Dearest Motorists and Moochers,
You should probably know that Aisha, Nyman, Sam, and I went on a road trip. And the road trip was in Morocco. Now, I don’t want you to writhe in the clutches of envy or anything, but there were some pretty excellent snacks in the car. Oh, and the views were okay too:
First thing is first: Aisha, you are a navigational (and just all-around) goddess — without you, we would never have made it out of Marrakech.
And for those of you at home who thought that Sam was nothing more than a pretty pair of eyes an an expertly-trimmed gingerbeard, you should be warned that he is a carbon-and-steel-cowboy to be reckoned with. On our first day, no less, he cruised us safely through the Tizi n’ Test pass. I was reading the Lonely Planet description to everyone as we were approaching the pass:
“with white knuckles and gritted teeth, you’ll have to admire the route to Taroudannt as it winds through the High Atlas, careens over the Tizi N’ Test at 2092m, then swoops down onto to the Souss plain. As if the road weren’t enough of an adventure, the weather is subject to sudden changes.
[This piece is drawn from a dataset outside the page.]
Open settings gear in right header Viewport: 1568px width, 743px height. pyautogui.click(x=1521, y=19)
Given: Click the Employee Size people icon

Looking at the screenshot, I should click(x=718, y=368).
Heavy clouds and mist often cut visibility to near zero at the top of the pass, and you might find your way blocked by snow in winter.”
–Needless to say, after the word ‘adventure,’ I announced and the weather there is mysteriously always sunny and clear, the road is expertly paved, and, really, at the end of the day, no danger is involved while crossing this extremely average pass, which is actually kind of boring to drive through.
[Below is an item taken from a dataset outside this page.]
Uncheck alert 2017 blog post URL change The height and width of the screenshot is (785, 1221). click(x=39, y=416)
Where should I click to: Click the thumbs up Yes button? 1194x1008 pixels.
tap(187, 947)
In any case, thanks to Sam “Where is my Chauffeur Cap” Wilson, we made it through alive and well, suffering only minor carpal tunnel injuries from gripping the door handles so forcefully.
Other road trip highlights included: seeing goats in trees (photographic proof below); our day trip to Legzira beach; a gorgeous dinner in the seaside town of Sidi Ifni which involved camel steak and several bottles of Morocco’s finest (i.e. only) red; the many, many incredible valleys on the drive; and a stop in Essaouira on the way home, to find that the wind had finally died down, the weather was gorgeous, and nothing could have been better than sipping on iced tea in sombreros — everyone, even Nyman, was very happy.
Anyway, so that just about sums it up. Just pretend that you’re in a Dacia that you’ve named the White Knight, the windows are rolled down, “On the Road Again” is actually playing from the speakers, Sam is drumming his fingers against the steering wheel, Nyman is napping with his mouth slightly open, Aisha’s got the map out and is ready to navigate us to the ends of the earth if necessary, and the sun is warm on your face as you’re driven across one of the most diverse, incredible landscapes you have ever seen. Oh, and I’m sitting on your right, hogging all the snacks. Would you like a cookie?